Dying Naga Weaving Tradition Used to Highlight Issues of Abuse

Iris Odyuo brought a selection of new art works, in an attempts to address the issue of sexual violence, domestic abuse and honour its survivors.

NEW DELHI: Acrylic depictions of women engaged in daily activities like spinning yarn, weaving baskets, or dancing and celebrating, created on fibre canvases woven by community womenfolk in Nagaland have been used to portray survival stories of sexual and domestic abuse.

Iris Odyuo, a scholar and artist from Nagaland, has brought to the city a selection of new art works, in which she attempts to address the issue of sexual violence and domestic abuse and honour its survivors.

Odyuo has created 9 paintings using acrylic on traditional shawls woven by the various communities in Nagaland from fabric made by stinging nettle and re-purposed by her into canvases for the exhibition that opened here last evening as part of the ongoing 12th IAWRT Asian Women's Film Festival.

"I find that that sexual violence and domestic abuse knows no boundaries, they are universal. And it is not just women who are have borne the brunt, men and boys are also suffering," says Odyuo.

"The issue is much larger and often the victims are reluctant to speak up and continue to go on doing what they have been doing in the hope that everything will eventually go back to being normal," says the artist who is a Professor of History at a college in rural Nagaland.

The scholar who claims to be a self taught artist wanted to also put the focus on age-old weaving skills of her state, which she says is a tradition that is slowly fading out to "a market flooded with cheap synthetic and Chinese products."

"Fabrics fashioned out of stinging nettle were first used by German soldiers in the World War for making Army uniforms.

The tradition is still continuing in villages in rural Nagaland near the Burma border where women create beautiful shawls out of them. The making of the fabric is time consuming and quite arduous," says Odyuo.

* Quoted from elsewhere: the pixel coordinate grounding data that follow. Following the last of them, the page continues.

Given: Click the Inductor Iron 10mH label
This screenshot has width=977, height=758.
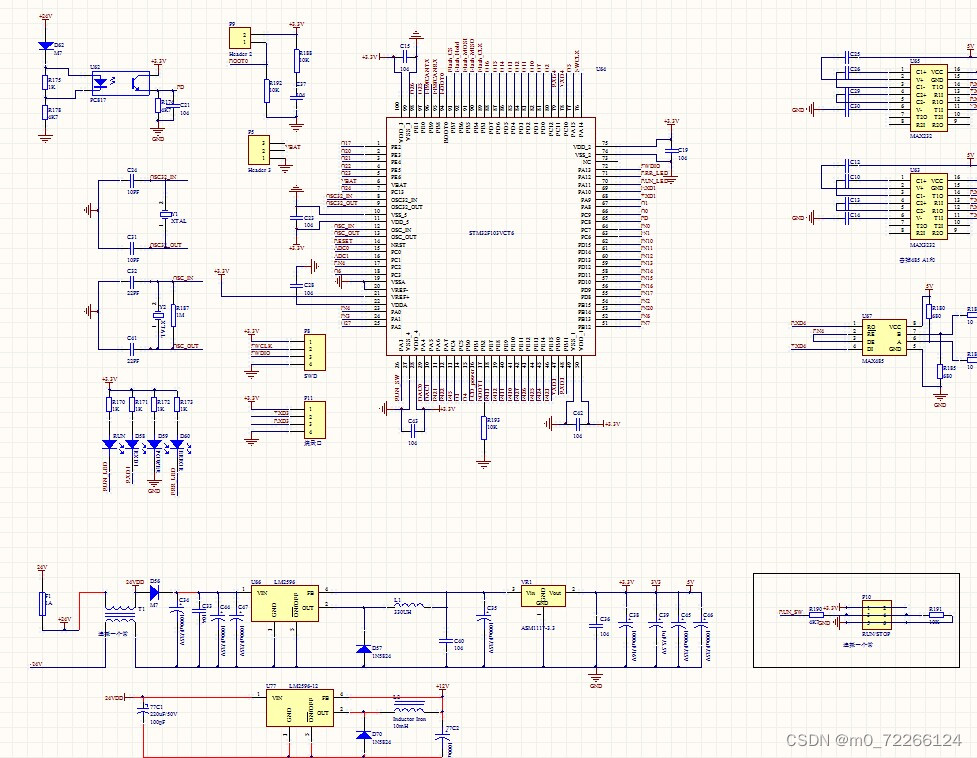Looking at the screenshot, I should tap(410, 716).
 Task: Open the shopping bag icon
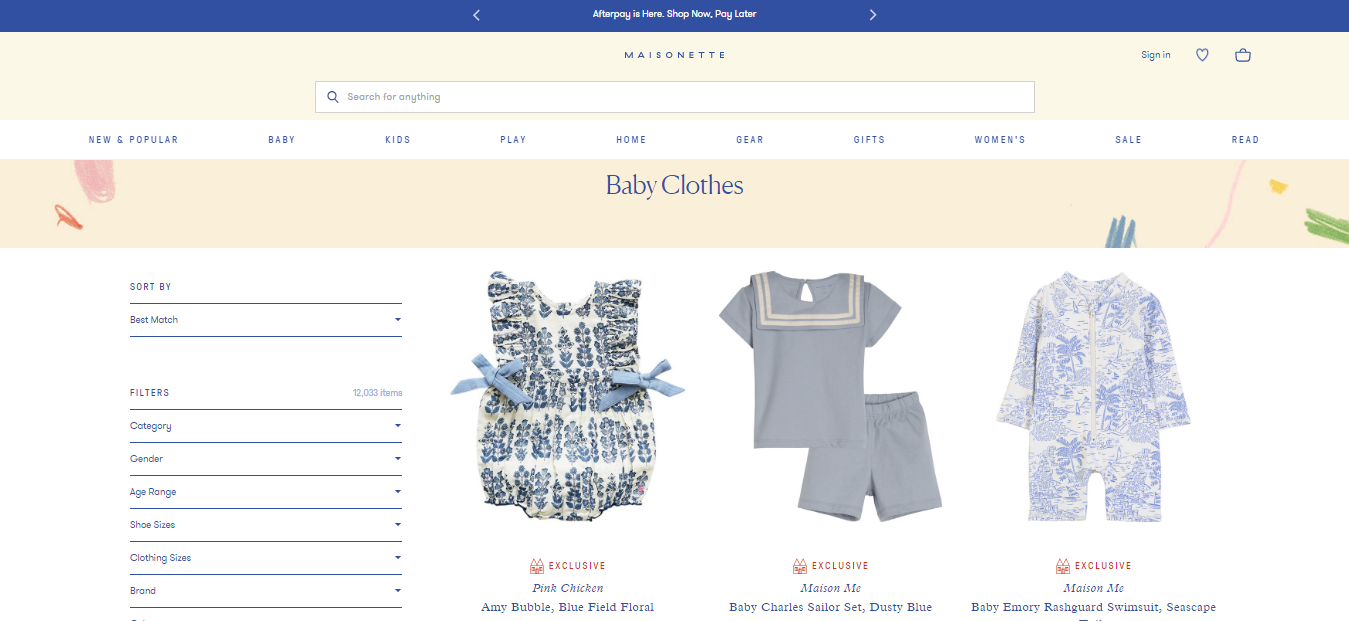pos(1243,55)
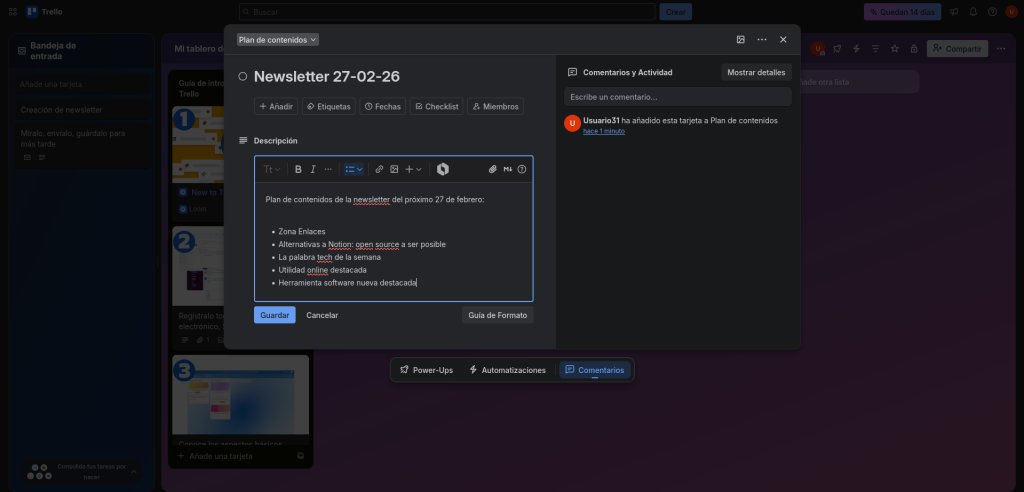Image resolution: width=1024 pixels, height=492 pixels.
Task: Open the editor help question-mark icon
Action: (x=521, y=170)
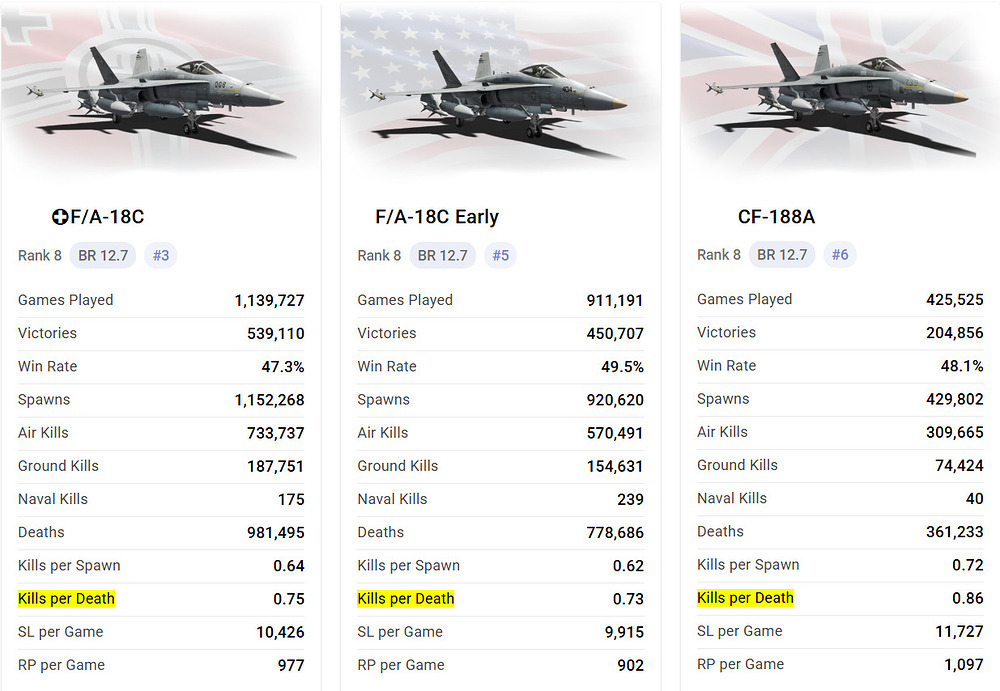
Task: Open the CF-188A aircraft image
Action: (838, 95)
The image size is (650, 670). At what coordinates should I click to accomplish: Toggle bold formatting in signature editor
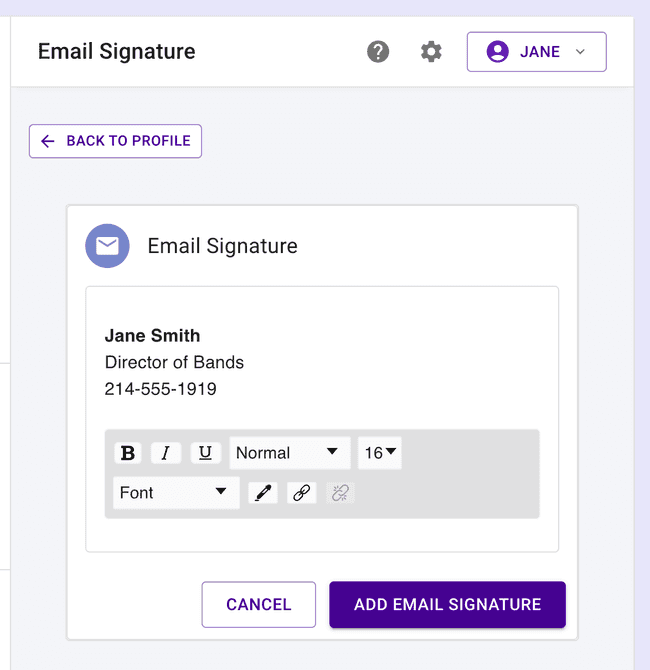coord(128,453)
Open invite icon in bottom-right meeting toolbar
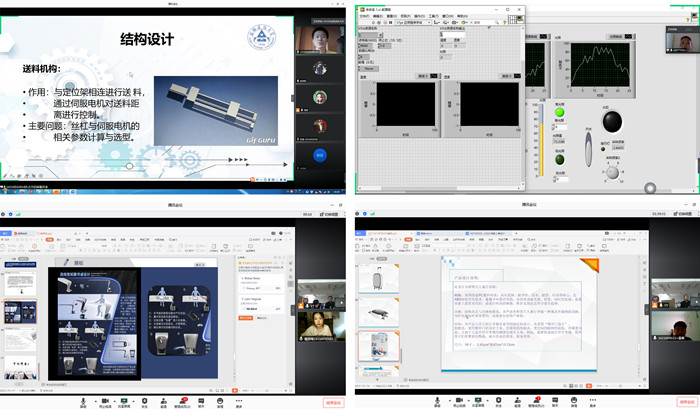The width and height of the screenshot is (700, 417). [515, 399]
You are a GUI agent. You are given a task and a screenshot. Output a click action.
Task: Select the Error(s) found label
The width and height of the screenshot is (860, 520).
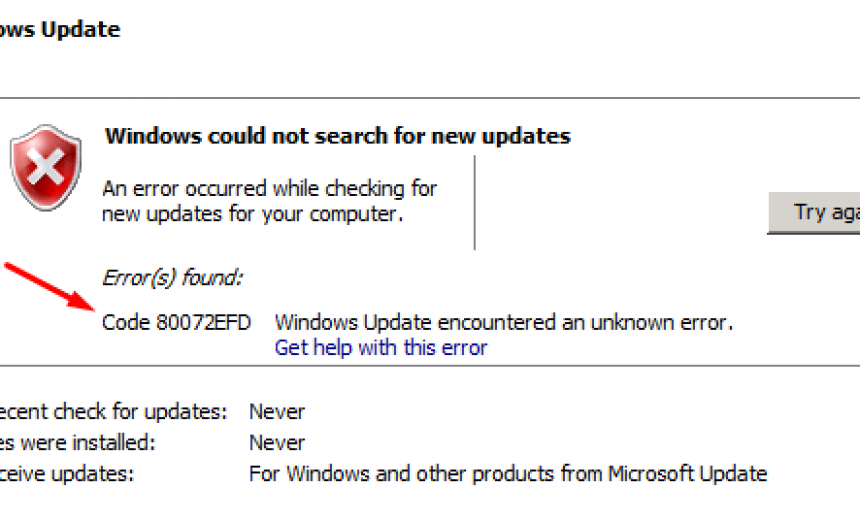(x=172, y=278)
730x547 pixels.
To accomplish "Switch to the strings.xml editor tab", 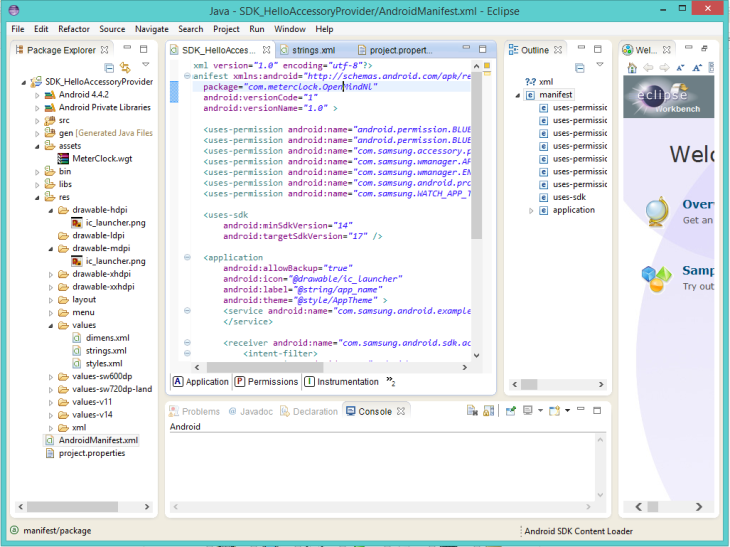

The artist commissions shawls for her canvasses that she says assists "at least two or three rural women to help earn a livelihood". After working with the richly woven fabrics, Odyo says she finds it difficult to use commercial canvasses.

"I have titled the exhibition as 'Healings' because it is about the process of healing which can resolve hate, do away with fears and try to forge a better life for those who have encountered violence and abuse," says the artist.

She says sexual violence is not just confined to women and not only in conflict zones but is prevalent among men and boys across the world.

"I stumbled on to art as a form of expression in the 90s after witnessing one particularly gruesome incident near my home in rural Nagaland where I was posted. Warring members from rival tribes were kicking and beating and abusing women and men and it was a pretty gruesome sight," says Odyuo.

She has been holding exhibitions of her art in Nagaland and says had participated in a group show in New Delhi in 2008-09.

"That exhibition had a lot of gloomy works which showed anger, grief and loss. This time I have portrayed a much happier and brighter pictures where survivors of violence and abuse are trying to do away with their fears and attempt to forge a better life," says the artist.

Muted browns, yellows and dark burnished browns are predominant in her current show represent the earthy aesthetic of her compositions.

The canvases depict Naga women threshing wheat, weaving baskets and preparing to take part in a celebration singing and other activities.

"I am now working on bigger format works and will try brighter colours like red and blue in the next series. I have finished one work based on a picture I saw recently in a weekly magazine," she said.